Hearing Loss and Dementia
Age-related hearing loss is independently associated both with decreased cognitive function and increased dementia. The association may be coincidental. Both hearing loss and dementia occur more often in the elderly. (Up to 80% of individuals over the age of 85 have hearing loss.)
It is hard to determine the nature of the relationship between dementia and hearing loss. It may be caused by the fact that the effort to hear and understand speech may draw resources that would otherwise be used for higher-order thinking (cognitive reserve). Hearing loss also can create social isolation and loneliness, which are also risk factors for dementia. It is also possible that poor verbal communication caused by hearing loss may affect cognitive test scores. It’s likely that the interaction of all these components contribute to the relationship.

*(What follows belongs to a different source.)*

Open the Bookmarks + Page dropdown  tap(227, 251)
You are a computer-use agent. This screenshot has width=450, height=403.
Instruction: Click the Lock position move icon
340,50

A study of 347 people over age 55 with hearing loss but without cognitive impairment or dementia found they had lower scores on tests of memory and executive function. The same study showed that the risk of all-cause dementia was directly related to the severity of baseline hearing loss. Another prospective study of 836/4462 subjects with hearing loss but without dementia showed that 16.3 % developed over 10 years. Only 12.1% of those without hearing loss developed dementia in the same 10-year period.
Hearing loss is due to a central auditory process or natural changes due to aging (e.g. presbycusis) appear to result in similar rates of cognitive decline. Currently no study has shown that hearing aids or aural rehabilitation could alter the course of cognitive decline. However, hearing assessment earlier in life may lead to early intervention and treatment to avert later cognitive decline.
Hearing loss can be detected through a pure tone audiogram. In general, a hearing threshold of <25dB is normal; 25-40 dB is mild hearing loss; 41-70 dB is moderate hearing loss, and >70dB is severe hearing loss. Multiple studies have shown that the single question, “Do you feel you have hearing loss?” is nearly as accurate a measure of hearing impairment as hearing tests using pure tone audiometry.
 Lin FR, Ferrucci L, Metter EJ, An Y, et.al., Hearing loss and cognition in the Baltimore Longitudinal Study of Aging, Neuropsychology 2011; 25(6): 763-770.
 Gurgel RK, Ward PD, Schwartz S, et.al., Relationship of hearing loss and dementia: A prospective Population-based study, Otol Neurotol 2014; 35(5): 775-781.
 Nondahl DM, Cruickshanks KJ, Wiley TL, et al. Accuracy of self-reported hearing loss. Audiology 1998; 37:295-301.